His hair was still pulled back but several pieces had now escaped and been pushed behind his ears. The darker stubble lining his square jaw made my fingers tingle with the need to touch.
“Oh, thank God,” he whispered, sounding relieved.
I thought he would move away from me once he knew I was safe. Instead, he reached out and squeezed my shoulder.
“I thought something had happened to you.”
I don’t think he realized that he was slowly massaging me.
“Jesus, don’t do that again. Okay?”
Taking another step closer, I agreed quietly. “Okay.”
He licked his lips and removed his hands, and I saw in his eyes the minute he decided it was time for some distance.
“What are you doing out here?” he asked. His casual black sports jacket shifted with the breeze, and all of a sudden I couldn’t remember why I was there. All I knew was that I wanted to touch him.
His voice had the ability to make all of the noise inside my head cease.
Blinking up at him, I finally answered, “Yes?”
“What are you doing out here?”
Moving in so my jacket brushed the front of his, I finally reached to touch him, but he grabbed my wrist, holding it away.
“No,” he told me, and his voice was so stern I probably should have heeded the warning…but I didn’t.
His head bent down, and when his face was a hairsbreadth from my own, he repeated, “No. Tell me why you’re here.”
His breath was warm as it ghosted over my lips, and I couldn’t help but part my own, hoping by some miracle I could taste him on my tongue.
“Why are you here? That’s a better question, don’t you think?”
“I know better than this.”
I reached up needing to touch him, but he took that hand too, holding them both prisoner. Being held in place with nowhere to go elicited a hunger in me that I didn’t yet understand. “Know better than what?”
“Than to be here.”
“Then go,” I offered.
That was all it took.

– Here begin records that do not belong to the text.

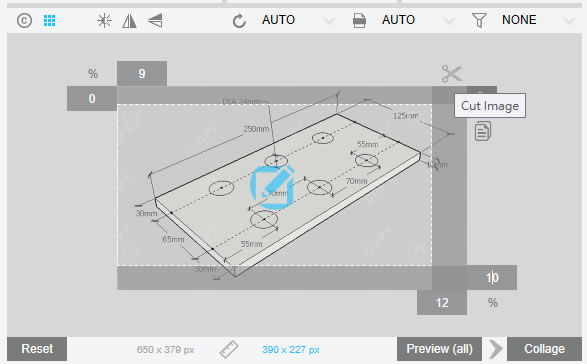The height and width of the screenshot is (364, 587).
Task: Click the top crop field showing 9
Action: [142, 73]
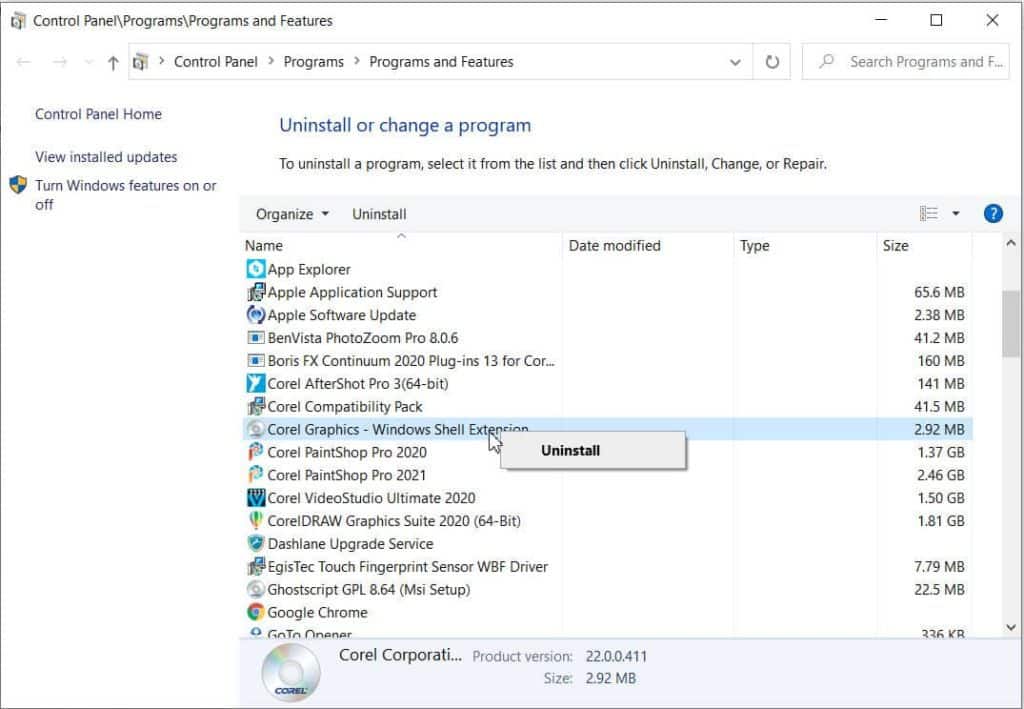The height and width of the screenshot is (709, 1024).
Task: Click the Corel AfterShot Pro 3 icon
Action: pyautogui.click(x=256, y=383)
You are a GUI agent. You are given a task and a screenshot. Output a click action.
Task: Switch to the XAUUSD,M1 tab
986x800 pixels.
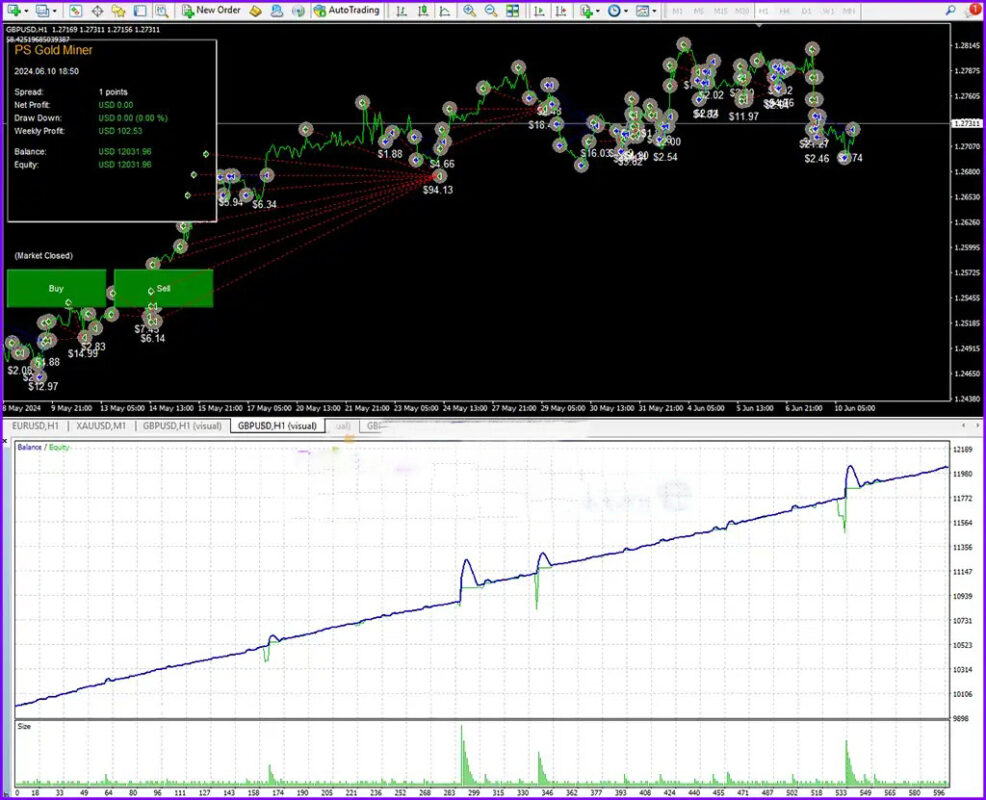pos(100,425)

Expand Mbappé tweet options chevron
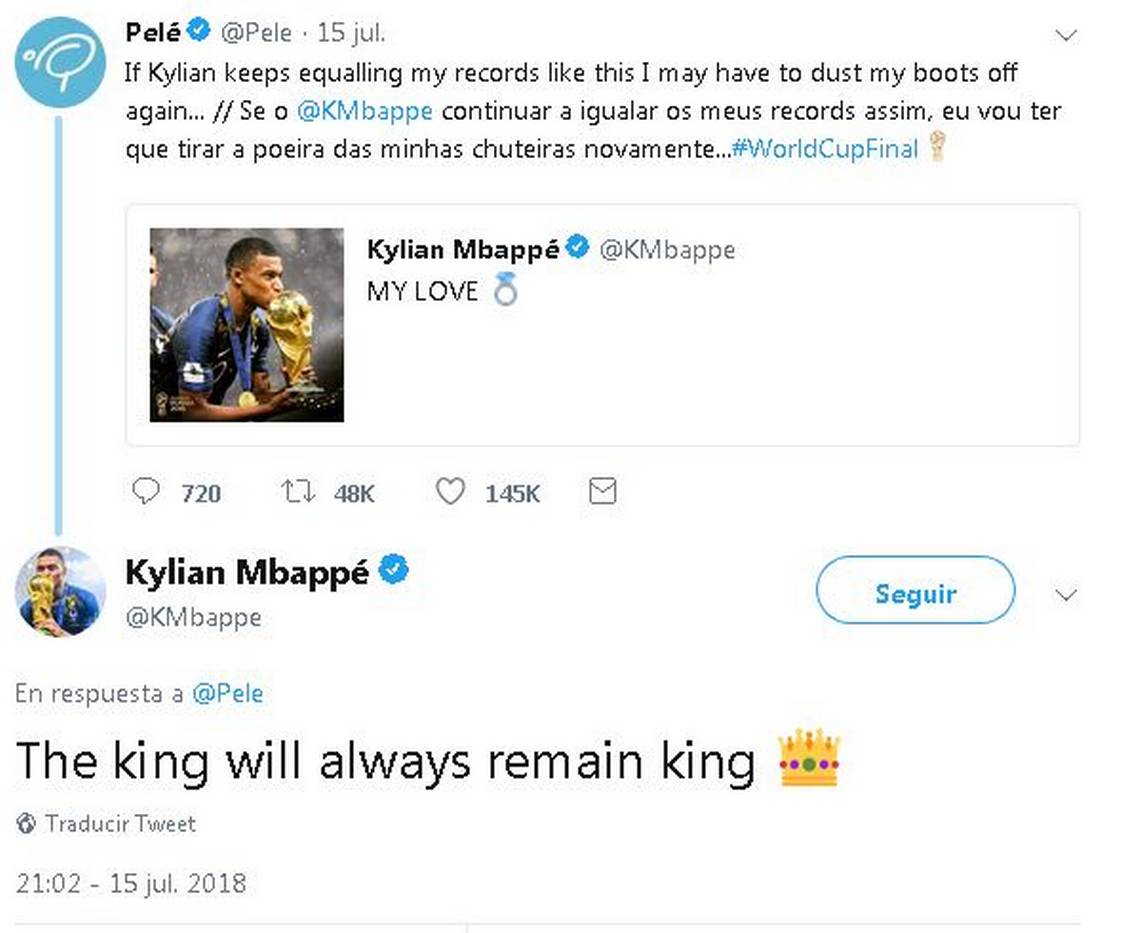[x=1065, y=595]
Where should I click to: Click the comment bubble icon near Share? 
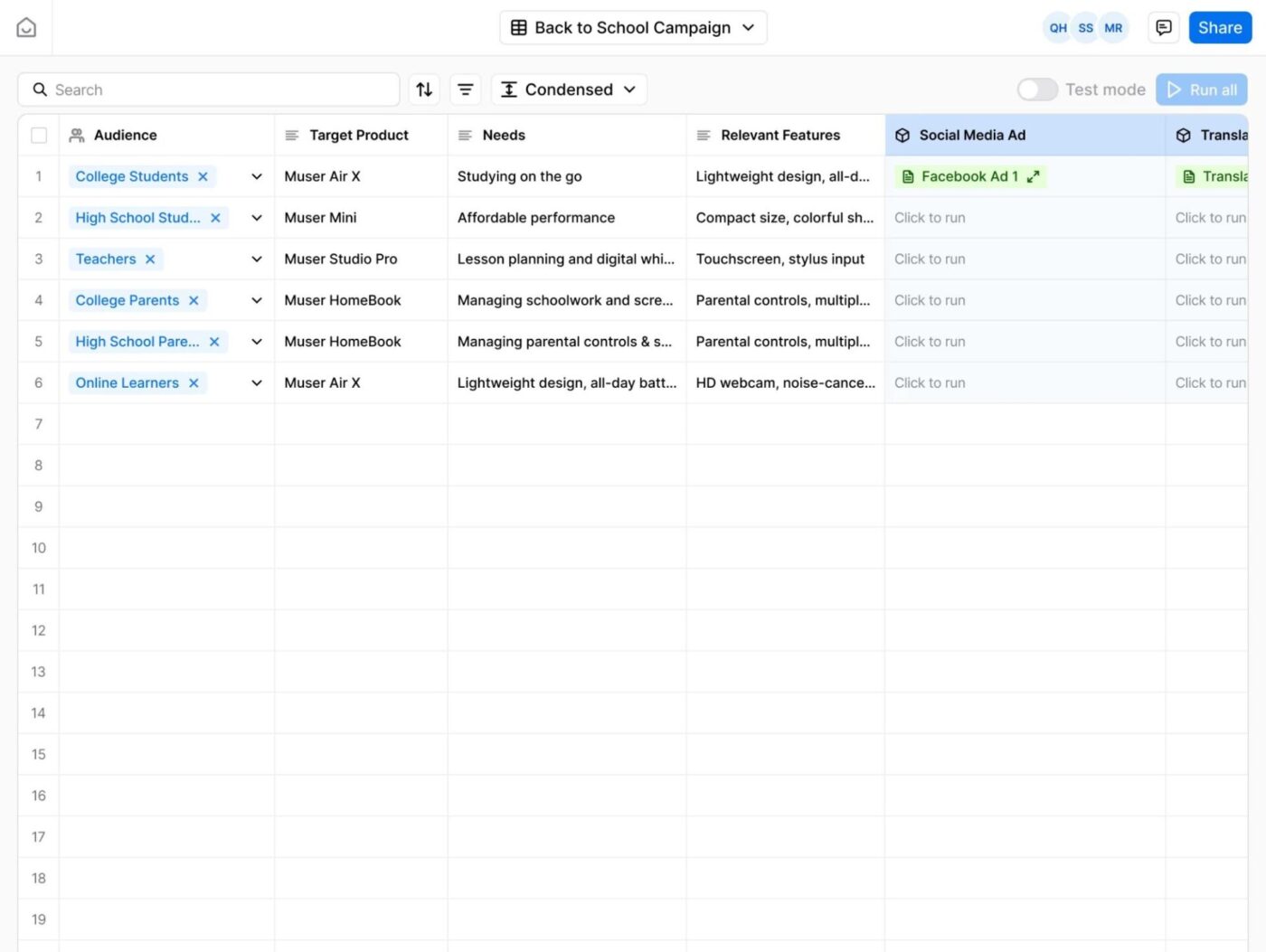click(x=1163, y=27)
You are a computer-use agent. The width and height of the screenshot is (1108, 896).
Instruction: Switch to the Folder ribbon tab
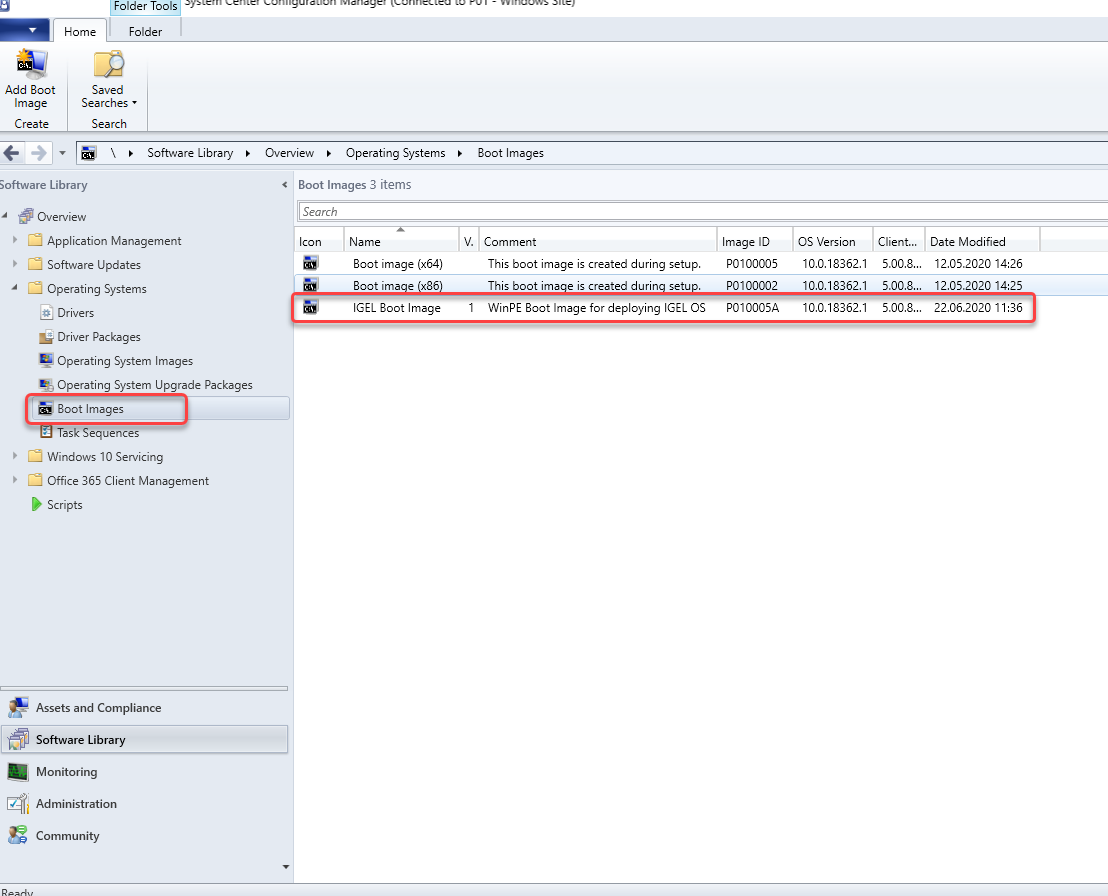click(145, 32)
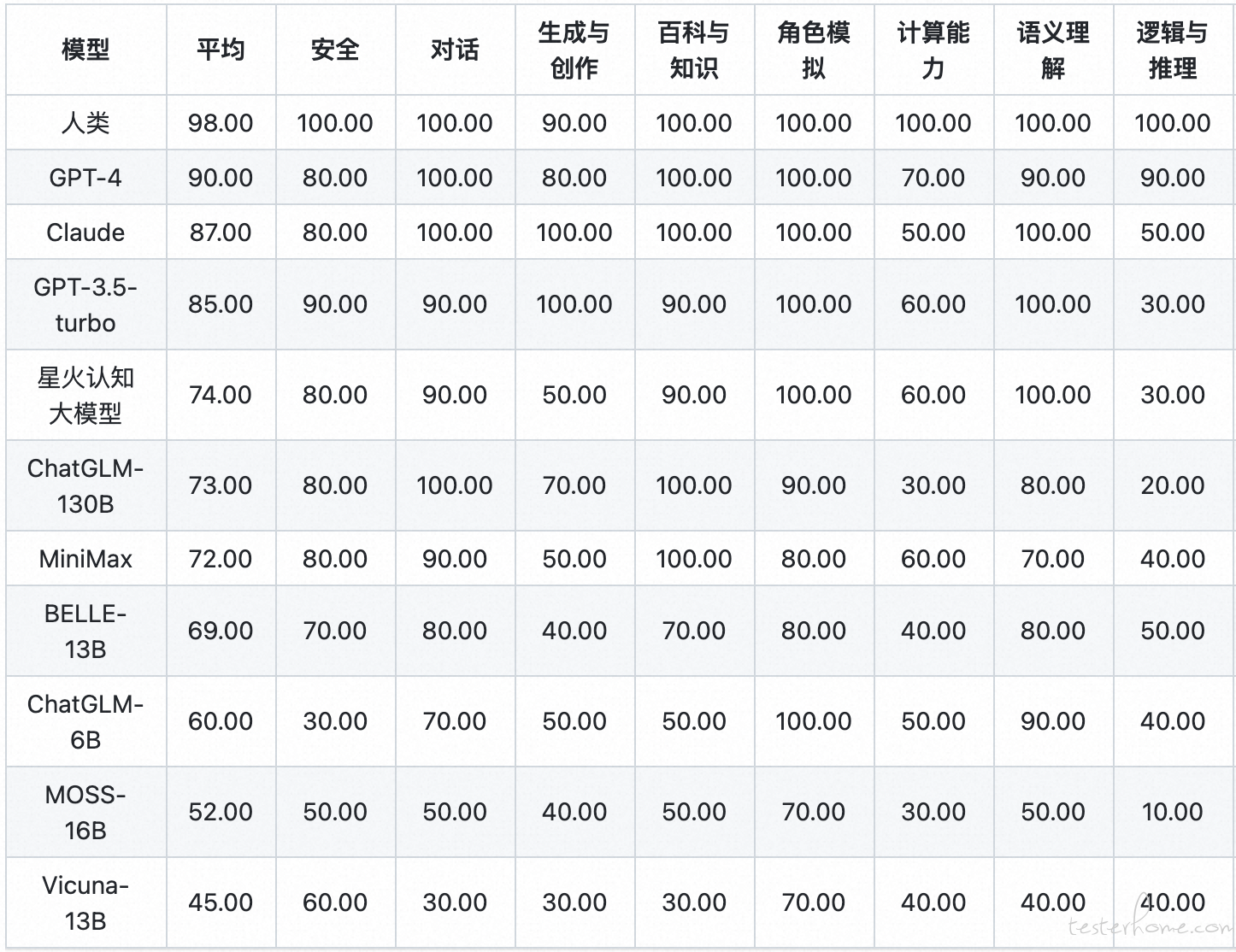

He spun me around, backed me up against the truck, and had my arms pinned by my head so fast I lost my breath. Leaning in beside me until his mouth was by my ear, he rasped in an unsteady voice, “I can’t.”
I turned my head to face him and saw all of his turmoil, and finally, the full impact of his desire. “Then don’t.”
“You’re going to be the death of me.”
Life is full of ironies, because with him, I’d never felt more alive.